また近年の作品に絵がかれる、穏やかな光と、あわい影の合間にあるガラスの存在感が・・・・・・ガラスという物質にわれわれが感じるイメージをはるかに通り越して、胸にせまってくるのですよ。会場で印刷したパンフレットをいただきましたが(そしてパンフレットの印刷が決して悪いというわけでもないのですが)、実際の作品を目にすると、パンフやパソコンの液晶の画では及ばないほど、深い風合いを感じたわけです。

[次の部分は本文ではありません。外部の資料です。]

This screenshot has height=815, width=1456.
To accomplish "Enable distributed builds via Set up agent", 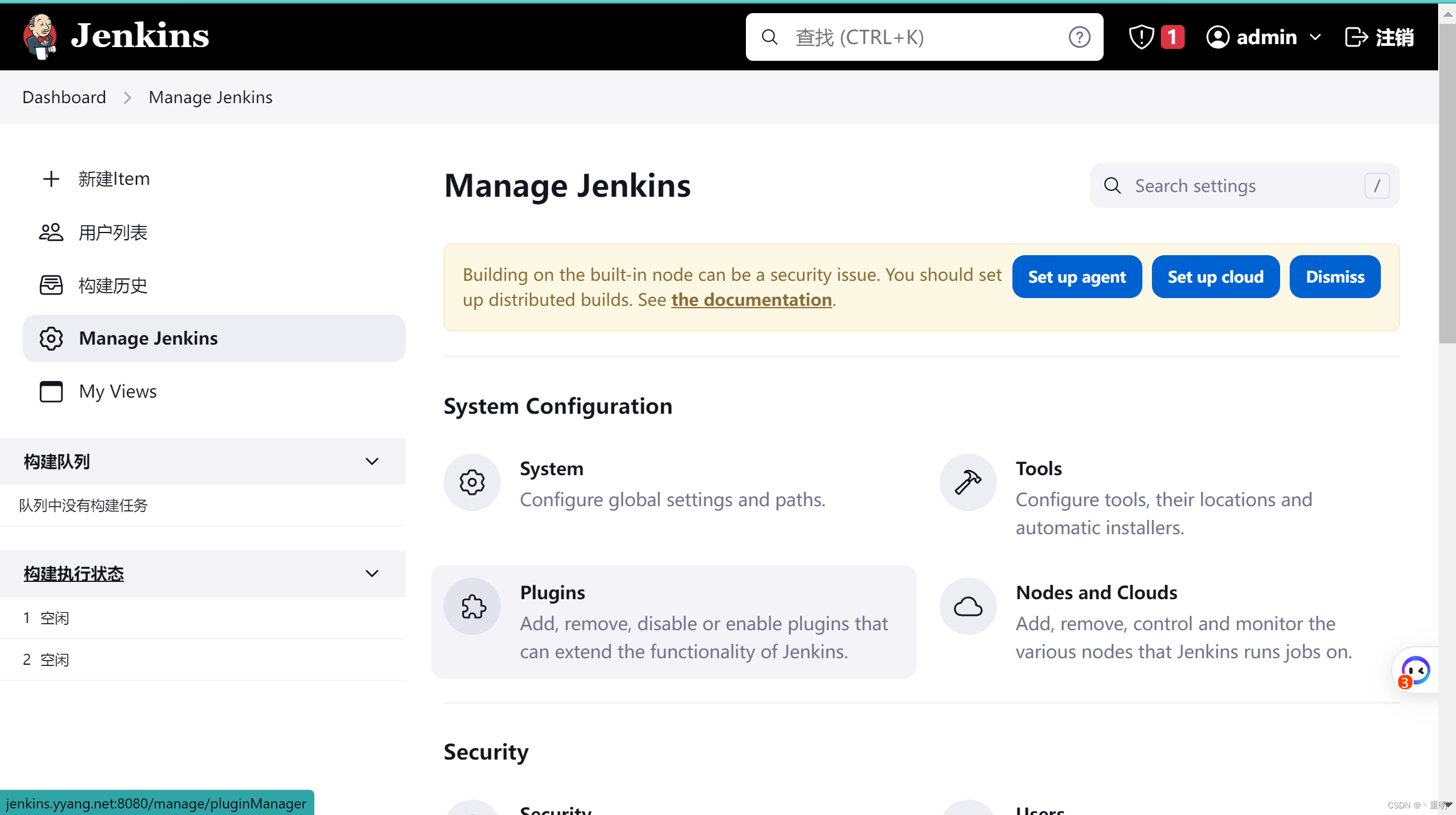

よく音楽はライブのほうがいい! などといいますが、ある種の絵画作品は、音楽などよりもよほど実物に接しない限り、本当の価値がぼやけてしまうものだと思うんです。金山先生の作品の美的な価値もまさにそういうところにあるとぼくは感じました。

女子美を訪問してから1ヶ月以上たった今のレビューになってしまいましたが、印象はいまでも鮮烈です。


なお、女子美大は、東京芸術大学が男性しか入学を許さないシステムだったので、女性専用の高度美術教育を与えるための場所として生まれたそうですよ。まぁ・・・おそらくは、ヌードモデルを使ったデッサンを男女が同じモデルで描くことは倫理的に問題と感じられてしまった・・・とかそういう手合いでしょうか。また、女子美は森ゆきえ先生の母校でもあるので、こちらにも不思議なご縁を感じました。